Publié le 22 juil 2019
Temps de lecture : 3 min.
Nous sommes à l’aube d’une catastrophe humanitaire et nous devons nous mobiliser !

Alors que vendredi le Président de la Métropole prenait l’engament d’ouvrir deux gymnases sur Bordeaux, dont un vendredi, pour accueillir les personnes qui sont à la Bourse du Travail ainsi que ceux qui sont à St-Michel depuis l’évacuation de squats ordonnée par la préfète, en fin de journée, nous étions informés que cela ne serait pas possible à cause de problèmes techniques.
La pression exercée par la préfète sur les élus est tellement importante qu’ils reculent ! Aucun maire aujourd'hui, aucun pouvoir public, ne fait acte de désobéissance face à cette préfète qui met en œuvre, avec beaucoup de zèle, la politique autoritaire gouvernementale ! Elle s’oppose à toute solution d’hébergement d’urgence arguant l’idée que cela va provoquer un appel d’air si une solution de relogement est apportée et fait le choix du placement en centre de rétention administrative !
Or, la majorité de ces personnes est en situation régulière sur notre territoire et, selon la loi, un hébergement doit être fourni par l’État le temps d’examiner les dossiers ; ce qui n’est même pas engagé !
Ce sont près de 2 000 personnes qui sont à la rue. Ce phénomène va s’amplifier puisque la préfecture a décidé d’évacuer de nouveaux squats, notamment à Bègles.
La préfète continue à mentir en déclarant que personne ne dort à la Bourse du Travail et que tout le monde est relogé ! C'est un mensonge d’État !
Ce week-end, de nouvelles familles sont arrivées à la Bourse du Travail, amenées par le 115, dont des femmes enceintes, un bébé d’à peine trois mois et des enfants. Ce sont 13 enfants de moins de 16 ans qui y sont accueillis.
C'est un drame humain et sanitaire qui s’opère, face à l’impuissance des pouvoirs publics !
Ce gouvernement, dans sa chasse aux pauvres, va mettre de plus en plus de personnes à la rue car hormis les demandeurs d’asile, les squats accueillent aussi des travailleurs pauvres qui n’ont d’autre solution que de trouver des lieux de fortune pour dormir.

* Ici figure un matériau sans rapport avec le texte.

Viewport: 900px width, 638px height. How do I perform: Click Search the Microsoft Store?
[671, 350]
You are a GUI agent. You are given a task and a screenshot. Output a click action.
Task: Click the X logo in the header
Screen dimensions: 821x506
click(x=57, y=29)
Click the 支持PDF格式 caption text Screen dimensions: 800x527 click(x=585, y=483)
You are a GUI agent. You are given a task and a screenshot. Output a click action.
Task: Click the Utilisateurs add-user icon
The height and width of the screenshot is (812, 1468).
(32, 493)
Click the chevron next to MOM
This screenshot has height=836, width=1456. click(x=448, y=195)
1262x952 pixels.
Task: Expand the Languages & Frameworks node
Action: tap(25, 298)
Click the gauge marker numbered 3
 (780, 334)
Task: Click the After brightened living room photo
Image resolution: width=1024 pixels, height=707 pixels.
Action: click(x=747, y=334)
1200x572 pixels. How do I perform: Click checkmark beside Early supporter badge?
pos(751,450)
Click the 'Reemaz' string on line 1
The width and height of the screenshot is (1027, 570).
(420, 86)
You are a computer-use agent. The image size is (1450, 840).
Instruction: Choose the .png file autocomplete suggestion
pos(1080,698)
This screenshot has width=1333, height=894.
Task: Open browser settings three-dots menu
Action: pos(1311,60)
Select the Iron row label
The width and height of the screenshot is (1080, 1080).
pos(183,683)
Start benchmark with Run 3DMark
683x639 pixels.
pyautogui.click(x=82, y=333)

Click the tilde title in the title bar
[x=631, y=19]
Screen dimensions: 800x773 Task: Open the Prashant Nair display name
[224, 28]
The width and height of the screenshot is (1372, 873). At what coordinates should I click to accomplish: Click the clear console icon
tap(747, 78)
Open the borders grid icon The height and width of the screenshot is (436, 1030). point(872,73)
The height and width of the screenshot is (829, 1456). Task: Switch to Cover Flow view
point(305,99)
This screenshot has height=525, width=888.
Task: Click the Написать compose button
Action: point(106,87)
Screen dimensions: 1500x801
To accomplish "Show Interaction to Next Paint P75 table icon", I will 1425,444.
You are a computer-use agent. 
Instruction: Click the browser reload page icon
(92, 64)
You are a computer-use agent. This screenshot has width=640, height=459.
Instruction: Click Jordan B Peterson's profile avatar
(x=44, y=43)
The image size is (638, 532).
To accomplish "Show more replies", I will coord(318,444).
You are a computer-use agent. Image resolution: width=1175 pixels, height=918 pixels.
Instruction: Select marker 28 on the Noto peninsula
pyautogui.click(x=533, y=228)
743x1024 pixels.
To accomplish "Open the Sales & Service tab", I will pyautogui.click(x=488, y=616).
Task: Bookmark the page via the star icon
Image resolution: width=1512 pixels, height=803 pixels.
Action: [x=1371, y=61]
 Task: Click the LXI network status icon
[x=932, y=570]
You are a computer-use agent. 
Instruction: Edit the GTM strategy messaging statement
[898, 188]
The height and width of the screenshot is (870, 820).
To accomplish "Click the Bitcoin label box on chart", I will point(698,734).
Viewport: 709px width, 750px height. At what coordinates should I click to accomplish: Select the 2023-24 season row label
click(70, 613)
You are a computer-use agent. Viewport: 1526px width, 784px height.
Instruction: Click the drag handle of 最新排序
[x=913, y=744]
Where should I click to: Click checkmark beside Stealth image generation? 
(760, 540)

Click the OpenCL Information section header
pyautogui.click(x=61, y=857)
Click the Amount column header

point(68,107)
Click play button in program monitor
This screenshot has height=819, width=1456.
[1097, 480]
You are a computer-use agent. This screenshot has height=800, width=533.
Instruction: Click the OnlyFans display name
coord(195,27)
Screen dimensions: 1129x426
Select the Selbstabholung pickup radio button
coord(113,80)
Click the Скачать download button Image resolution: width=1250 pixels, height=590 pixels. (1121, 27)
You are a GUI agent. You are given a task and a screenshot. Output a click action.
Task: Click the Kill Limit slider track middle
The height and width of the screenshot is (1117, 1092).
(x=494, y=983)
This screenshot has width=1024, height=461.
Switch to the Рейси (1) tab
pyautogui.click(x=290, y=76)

Le squat n’est certes pas la bonne solution, aussi dans un pays tel que la France qui créé autant de richesse grâce au travail. C’est bien une autre politique du logement qu’il faut !
Avoir un toit est un droit fondamental. La CGT revendique que les logements sociaux soient mis à disposition des plus démunis, que les logements vides soient réquisitionnés.
L’Union départementale CGT de Gironde, avec le soutien de la CGT, appelle tous les syndicats à se mobiliser pour exiger une autre politique de logement, ne pas laisser faire le pouvoir autoritaire de la préfète de la Gironde aux ordres du gouvernement qui continue à casser les droits sociaux, les droits et garanties collectives, la solidarité – avec notamment sa réforme des retraites.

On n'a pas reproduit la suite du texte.